Exercise prompt -
The expected output is the complete listing, copied word for word.

Data records -
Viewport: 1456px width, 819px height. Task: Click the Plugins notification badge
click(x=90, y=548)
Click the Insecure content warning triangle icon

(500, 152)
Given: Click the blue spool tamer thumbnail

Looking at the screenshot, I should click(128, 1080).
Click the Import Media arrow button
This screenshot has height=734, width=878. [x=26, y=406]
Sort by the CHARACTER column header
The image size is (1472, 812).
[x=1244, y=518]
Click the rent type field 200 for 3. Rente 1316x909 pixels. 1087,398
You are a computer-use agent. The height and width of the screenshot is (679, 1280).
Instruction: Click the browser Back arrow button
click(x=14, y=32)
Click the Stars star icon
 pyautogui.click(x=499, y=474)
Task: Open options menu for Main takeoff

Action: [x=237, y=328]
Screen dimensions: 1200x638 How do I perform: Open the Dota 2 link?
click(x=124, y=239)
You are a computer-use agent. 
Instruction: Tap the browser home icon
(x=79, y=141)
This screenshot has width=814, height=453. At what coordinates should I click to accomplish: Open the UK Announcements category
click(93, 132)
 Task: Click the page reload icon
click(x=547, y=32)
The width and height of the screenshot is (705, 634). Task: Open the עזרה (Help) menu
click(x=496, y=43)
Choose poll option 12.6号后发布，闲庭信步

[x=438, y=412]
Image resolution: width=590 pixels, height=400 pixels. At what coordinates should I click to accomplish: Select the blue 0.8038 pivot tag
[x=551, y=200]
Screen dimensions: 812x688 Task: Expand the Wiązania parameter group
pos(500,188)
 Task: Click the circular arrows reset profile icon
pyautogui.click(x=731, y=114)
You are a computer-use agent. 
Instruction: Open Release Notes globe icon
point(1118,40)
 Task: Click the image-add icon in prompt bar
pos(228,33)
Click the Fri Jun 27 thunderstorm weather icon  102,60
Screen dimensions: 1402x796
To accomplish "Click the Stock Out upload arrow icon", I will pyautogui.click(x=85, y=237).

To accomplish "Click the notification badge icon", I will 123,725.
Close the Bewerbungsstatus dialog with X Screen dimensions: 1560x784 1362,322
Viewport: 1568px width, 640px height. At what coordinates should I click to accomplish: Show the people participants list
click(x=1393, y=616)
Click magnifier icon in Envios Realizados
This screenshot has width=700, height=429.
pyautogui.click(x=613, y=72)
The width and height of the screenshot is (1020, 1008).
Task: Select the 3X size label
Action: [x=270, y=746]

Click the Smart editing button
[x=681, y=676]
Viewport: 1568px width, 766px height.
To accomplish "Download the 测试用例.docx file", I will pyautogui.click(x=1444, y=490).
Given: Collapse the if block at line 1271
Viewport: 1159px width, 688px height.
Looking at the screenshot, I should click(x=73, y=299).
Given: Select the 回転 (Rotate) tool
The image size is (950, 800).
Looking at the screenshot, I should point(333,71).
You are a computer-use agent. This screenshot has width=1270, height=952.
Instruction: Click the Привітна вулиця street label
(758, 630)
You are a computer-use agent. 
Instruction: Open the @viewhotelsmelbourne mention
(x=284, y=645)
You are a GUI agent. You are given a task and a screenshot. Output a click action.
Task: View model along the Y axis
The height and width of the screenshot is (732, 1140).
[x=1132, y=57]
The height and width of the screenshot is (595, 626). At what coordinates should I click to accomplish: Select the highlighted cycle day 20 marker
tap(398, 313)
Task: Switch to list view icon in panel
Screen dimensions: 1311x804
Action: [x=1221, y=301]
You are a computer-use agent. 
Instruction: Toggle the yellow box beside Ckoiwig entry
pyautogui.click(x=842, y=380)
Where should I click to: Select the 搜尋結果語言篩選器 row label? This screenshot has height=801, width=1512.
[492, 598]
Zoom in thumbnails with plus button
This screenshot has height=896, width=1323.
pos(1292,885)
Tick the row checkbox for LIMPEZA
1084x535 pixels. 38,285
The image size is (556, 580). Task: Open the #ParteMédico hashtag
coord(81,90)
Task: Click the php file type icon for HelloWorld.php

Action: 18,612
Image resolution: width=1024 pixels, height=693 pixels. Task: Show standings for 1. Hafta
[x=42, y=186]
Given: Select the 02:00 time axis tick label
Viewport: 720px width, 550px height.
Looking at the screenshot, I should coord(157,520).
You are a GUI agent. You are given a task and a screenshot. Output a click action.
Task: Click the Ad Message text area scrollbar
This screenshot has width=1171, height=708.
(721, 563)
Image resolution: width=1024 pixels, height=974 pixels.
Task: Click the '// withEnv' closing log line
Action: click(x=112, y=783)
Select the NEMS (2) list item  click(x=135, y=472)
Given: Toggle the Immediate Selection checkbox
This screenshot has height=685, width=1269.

Task result -
Viewport: 1456px width, 819px height. Task: Click the Plugins notification badge
click(x=90, y=548)
Click the Insecure content warning triangle icon

(500, 152)
Given: Click the blue spool tamer thumbnail

Looking at the screenshot, I should click(128, 1080).
Click the Import Media arrow button
This screenshot has height=734, width=878. [x=26, y=406]
Sort by the CHARACTER column header
The image size is (1472, 812).
[x=1244, y=518]
Click the rent type field 200 for 3. Rente 1316x909 pixels. 1087,398
You are a computer-use agent. The height and width of the screenshot is (679, 1280).
Instruction: Click the browser Back arrow button
click(x=14, y=32)
Click the Stars star icon
 pyautogui.click(x=499, y=474)
Task: Open options menu for Main takeoff

Action: [x=237, y=328]
Screen dimensions: 1200x638 How do I perform: Open the Dota 2 link?
click(x=124, y=239)
You are a computer-use agent. 
Instruction: Tap the browser home icon
(x=79, y=141)
This screenshot has width=814, height=453. At what coordinates should I click to accomplish: Open the UK Announcements category
click(93, 132)
 Task: Click the page reload icon
click(x=547, y=32)
The width and height of the screenshot is (705, 634). Task: Open the עזרה (Help) menu
click(x=496, y=43)
Choose poll option 12.6号后发布，闲庭信步

[x=438, y=412]
Image resolution: width=590 pixels, height=400 pixels. At what coordinates should I click to accomplish: Select the blue 0.8038 pivot tag
[x=551, y=200]
Screen dimensions: 812x688 Task: Expand the Wiązania parameter group
pos(500,188)
 Task: Click the circular arrows reset profile icon
pyautogui.click(x=731, y=114)
You are a computer-use agent. 
Instruction: Open Release Notes globe icon
point(1118,40)
 Task: Click the image-add icon in prompt bar
pos(228,33)
Click the Fri Jun 27 thunderstorm weather icon  102,60
Screen dimensions: 1402x796
To accomplish "Click the Stock Out upload arrow icon", I will pyautogui.click(x=85, y=237).

To accomplish "Click the notification badge icon", I will 123,725.
Close the Bewerbungsstatus dialog with X Screen dimensions: 1560x784 1362,322
Viewport: 1568px width, 640px height. At what coordinates should I click to accomplish: Show the people participants list
click(x=1393, y=616)
Click magnifier icon in Envios Realizados
This screenshot has width=700, height=429.
pyautogui.click(x=613, y=72)
The width and height of the screenshot is (1020, 1008).
Task: Select the 3X size label
Action: [x=270, y=746]

Click the Smart editing button
[x=681, y=676]
Viewport: 1568px width, 766px height.
To accomplish "Download the 测试用例.docx file", I will pyautogui.click(x=1444, y=490).
Given: Collapse the if block at line 1271
Viewport: 1159px width, 688px height.
Looking at the screenshot, I should click(x=73, y=299).
Given: Select the 回転 (Rotate) tool
The image size is (950, 800).
Looking at the screenshot, I should point(333,71).
You are a computer-use agent. This screenshot has width=1270, height=952.
Instruction: Click the Привітна вулиця street label
(758, 630)
You are a computer-use agent. 
Instruction: Open the @viewhotelsmelbourne mention
(x=284, y=645)
You are a GUI agent. You are given a task and a screenshot. Output a click action.
Task: View model along the Y axis
The height and width of the screenshot is (732, 1140).
[x=1132, y=57]
The height and width of the screenshot is (595, 626). At what coordinates should I click to accomplish: Select the highlighted cycle day 20 marker
tap(398, 313)
Task: Switch to list view icon in panel
Screen dimensions: 1311x804
Action: [x=1221, y=301]
You are a computer-use agent. 
Instruction: Toggle the yellow box beside Ckoiwig entry
pyautogui.click(x=842, y=380)
Where should I click to: Select the 搜尋結果語言篩選器 row label? This screenshot has height=801, width=1512.
[492, 598]
Zoom in thumbnails with plus button
This screenshot has height=896, width=1323.
pos(1292,885)
Tick the row checkbox for LIMPEZA
1084x535 pixels. 38,285
The image size is (556, 580). Task: Open the #ParteMédico hashtag
coord(81,90)
Task: Click the php file type icon for HelloWorld.php

Action: 18,612
Image resolution: width=1024 pixels, height=693 pixels. Task: Show standings for 1. Hafta
[x=42, y=186]
Given: Select the 02:00 time axis tick label
Viewport: 720px width, 550px height.
Looking at the screenshot, I should coord(157,520).
You are a GUI agent. You are given a task and a screenshot. Output a click action.
Task: Click the Ad Message text area scrollbar
This screenshot has width=1171, height=708.
(721, 563)
Image resolution: width=1024 pixels, height=974 pixels.
Task: Click the '// withEnv' closing log line
Action: click(x=112, y=783)
Select the NEMS (2) list item  click(x=135, y=472)
Given: Toggle the Immediate Selection checkbox
This screenshot has height=685, width=1269.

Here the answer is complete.